GraphSAGE question

aure_bnp · July 24, 2023, 9:43am

Hi dgl community,

I have a question on how graphSAGE works.

I am currently using it with the SAGEConv module from dgl library.
I have a graph of nodes with 3 different labels (0,1 and 2). From this three different labels, I only use two of them to calculate the loss, let say those labels are 0 and 1. Hence, I have a binary classification problem. The thing is, I need the embeddings of the third unused (label : 2) label to generates embeddings of the nodes which have one of the two others labels 0 or 1.

So, in dgl.dataloading.DataLoader I only put the nodes with labels 0 and 1. But to compute the output embedding of a node v (with labels 1 or 0) at iteration K = 2, for instance, I need the embedding of some node u (with label 0, 1 or 2). What I don’t know is how SAGEConv computes the embeddings of the nodes with labels 2 at the iteration K > 1, knowing that they are not included in the dataloader, to cumpute the embedding of node v ?

To summarize, I only train my SAGEConv model on the labels 0 and 1, but I need the label 2 to compute embeddings of the labels 0 and 1.

I hope my question is clear.

Thank you all !

peizhou001 · July 26, 2023, 10:01am

Hope I understand your question correctly! It seems you want to train on nodes with labels 0 and 1, but also obtain embeddings for nodes with label 2.

Firstly, all your seed nodes should have types 0 and 1 without including type 2. Secondly, you can generate random embeddings for nodes with label 2, and during the training process, these nodes can still participate in the training. This is because they have neighbors with labels 1 and 2, and the Backpropagation (BP) algorithm will propagate the error to these nodes for updating their embeddings. As a result, you can train the embeddings for nodes with label 2 as well.

aure_bnp · July 26, 2023, 3:17pm

My question is not easy to understand, sorry.
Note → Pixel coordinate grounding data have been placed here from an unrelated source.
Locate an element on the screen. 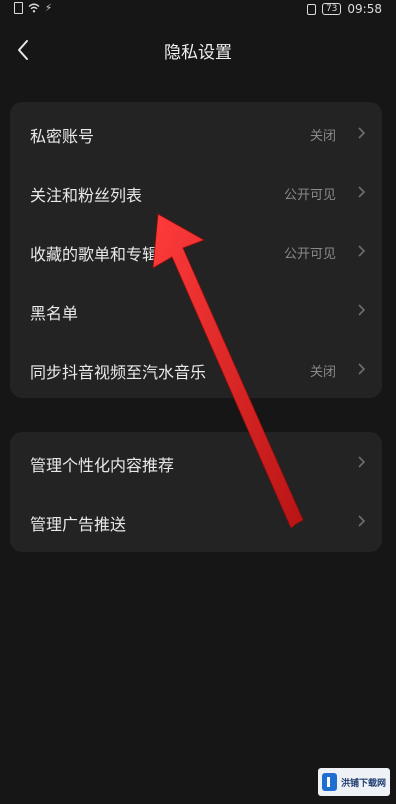 The height and width of the screenshot is (804, 396). status-bar: ⚡ 73 09:58 is located at coordinates (198, 10).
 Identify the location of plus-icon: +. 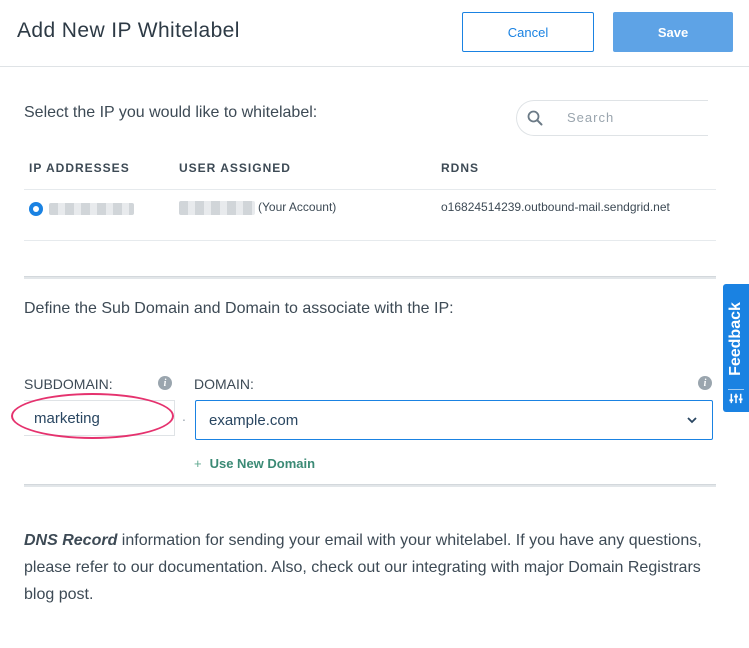
(198, 464).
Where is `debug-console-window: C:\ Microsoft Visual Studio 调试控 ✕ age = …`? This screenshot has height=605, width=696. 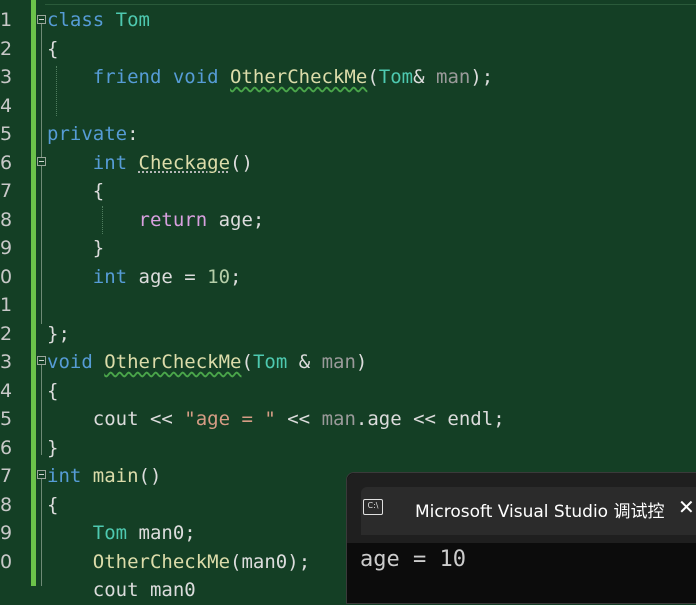
debug-console-window: C:\ Microsoft Visual Studio 调试控 ✕ age = … is located at coordinates (521, 538).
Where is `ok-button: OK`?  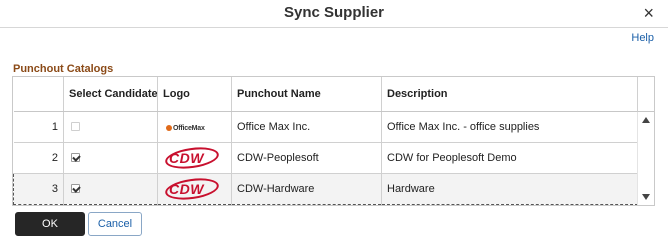 ok-button: OK is located at coordinates (50, 224).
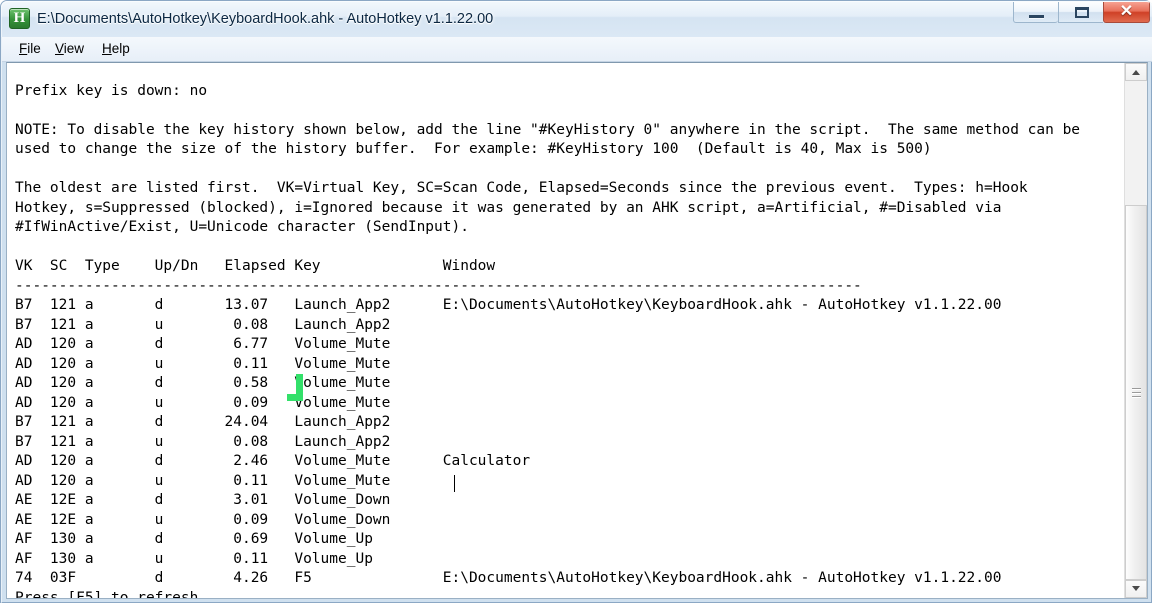 The image size is (1152, 604). What do you see at coordinates (454, 484) in the screenshot?
I see `text-caret` at bounding box center [454, 484].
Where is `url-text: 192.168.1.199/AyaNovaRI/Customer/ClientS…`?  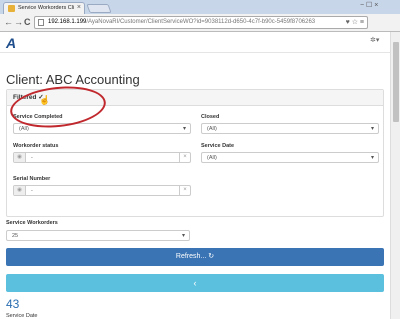 url-text: 192.168.1.199/AyaNovaRI/Customer/ClientS… is located at coordinates (182, 22).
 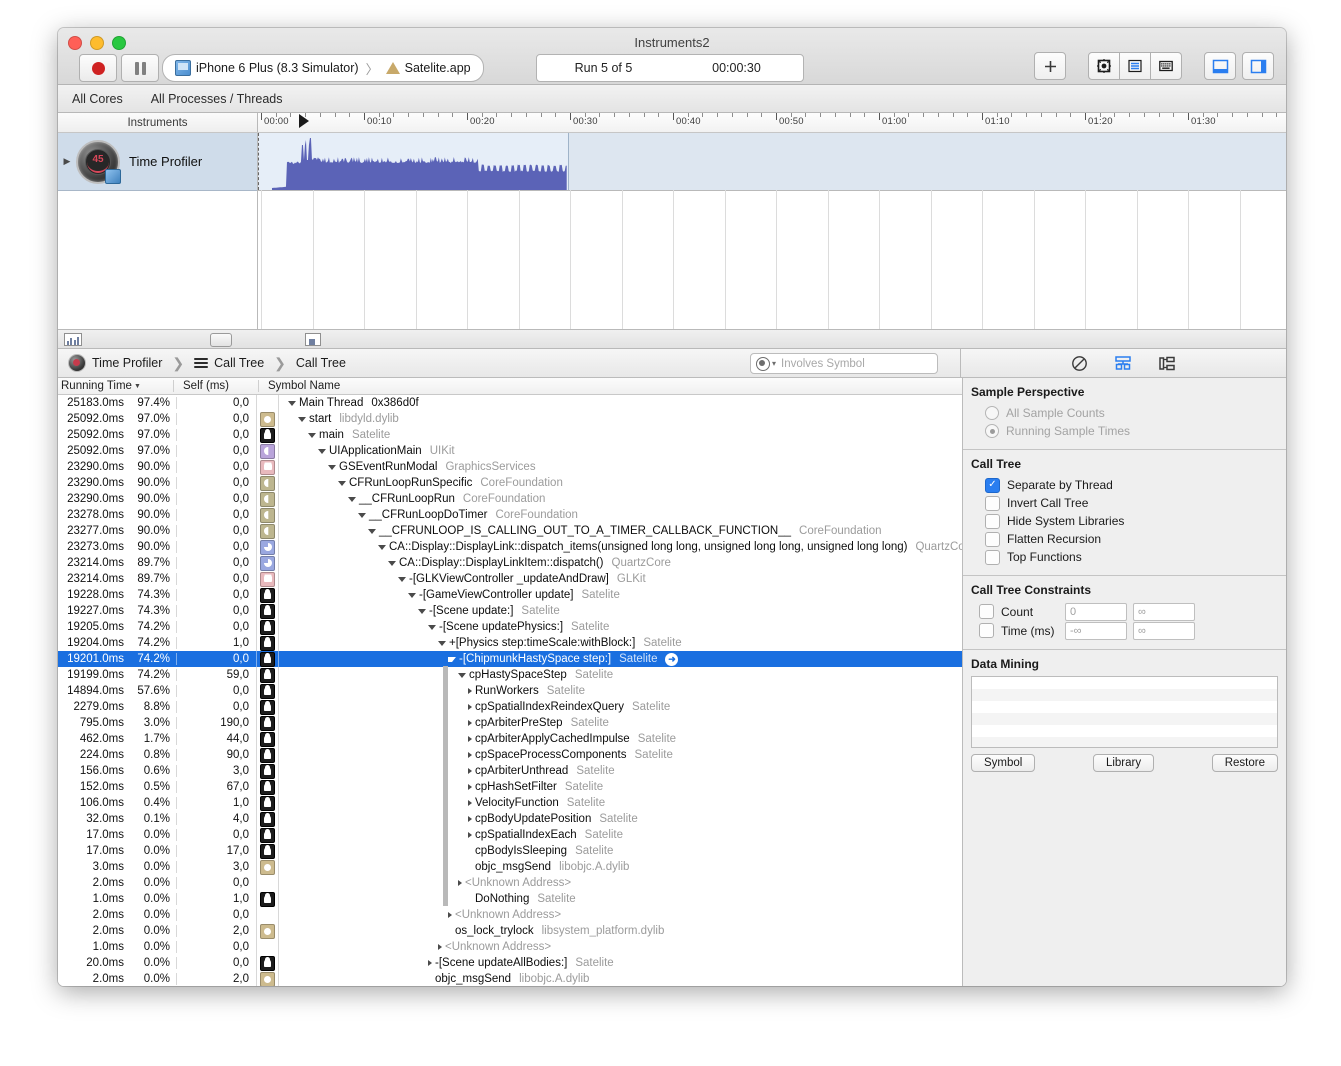 What do you see at coordinates (1124, 557) in the screenshot?
I see `option-top-functions: Top Functions` at bounding box center [1124, 557].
But this is exactly the idea.

Here is an image of what I was talking about :

I want to compute the embedding of the node in green with K = 2 (so two layers Sage). For that, I need the embeddings of the grey node (surrounded by orange square) at step k= 0 and k = 1.
To generate those embeddings, I need to apply a forward propagation (so k=0, 1 and 2) of GraphSAGE on all nodes.
My question is : if in my node dataloader (which is then passed to the forward propagation, loss computation and backpropagation), I only put the nodes with labels 0 and 1, does the SageCONV module computes the embeddings of the grey nodes at step 1 ? Knowing that at step k = 0, the embeddings are initialized with its features. If not, what does it do when a grey node is sampled ? I mean, it must do it, otherwise the generated embedding will not be as the authors explained it.

peizhou001 · August 9, 2023, 9:32am

Yes, you are right. If grey nodes are sampled in k=0 or k=1, even they are not chosen as seed nodes, they are also computed and updated in the FW and BW.

system · September 8, 2023, 9:32am

This topic was automatically closed 30 days after the last reply. New replies are no longer allowed.